Oxford Economics estimates that if interest rates remain at the levels currently being offered, house prices are approximately “30% overvalued based on the affordability of mortgage payments.”
“The high prevalence of fixed rates deals will help to cushion the blow in terms of existing mortgagors, but it’s hard to see how a sharp drop in transactions and a marked correction in prices can be avoided,” Goodwin said.
Kallum Pickering, senior economist at Berenberg, noted that the housing market had already begun a downturn in recent months, owing to a broad-based demand slowdown linked to rising borrowing costs and a hit to real incomes.
“But following the panic selling in the gilt market and fears that the BoE could raise the bank rate to 6.0% by early next year, banks have started to pull mortgage deals in a rush,” Pickering said in a note Monday.
A number of banks suspended mortgage deals for new customers, and many have now returned to the market with significantly higher rates.

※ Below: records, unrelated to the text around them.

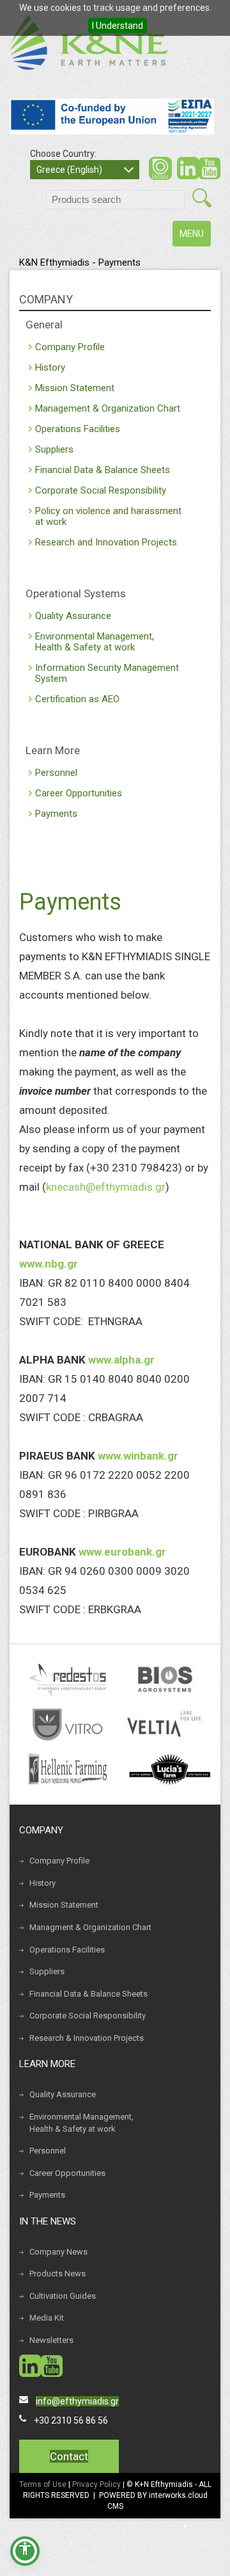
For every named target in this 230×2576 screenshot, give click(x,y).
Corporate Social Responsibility (100, 490)
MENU (195, 237)
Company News (58, 2252)
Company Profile (70, 347)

“Some banks have upped the rate offers on their five year fixed 75% loan-to-value mortgages to the 5.0-5.5% range, with close to 6% for new mortgages. That is almost 200bp above the August average for comparable mortgages,” Pickering added.
Interest rate expectations
Looking ahead, whether the fixed rates on mortgages remain elevated or begin to moderate will depend on the trajectory of interest rates expectations.
These have come off previous highs of over 6% after the government U-turned on its plan to scrap the top rate of income tax, but analysts do not expect this to quell the market’s skittishness.
The Bank of England has already hiked interest rates six times so far this year, from 0.25% at the end of 2021 to 2.25% currently. Markets are now pricing in an eventual rate of over 5% for most of 2023.
This is likely to come as a shock to many households after years of low interest rates.
DBRS Morningstar Senior Vice President Maria Rivas noted that given the combination of expected further interest rate rises and a slowing economy, banks will likely remain cautious when underwriting and pricing residential mortgages and other loan products in the months to come.
“For U.K. borrowers in particular, we consider the challenges may become evident sooner rather than later, given the nature of the U.K. market, where the majority of mortgages are based on short-term fixed rates of 2 to 5 years,” Rivas said.
Berenberg expects the eventual hike to average mortgage rates to be close to two percentage points. Pickering argued that this should not pose any “serious financial stability risks” to the U.K., given that British banks are well-capitalized and average household finances remain “solid” for now.
“However, higher mortgage rates will amplify the housing downturn in the near term – hurting consumption via negative wealth effects – and drag on the recovery thereafter as households continue to pay a higher interest burden,” he said.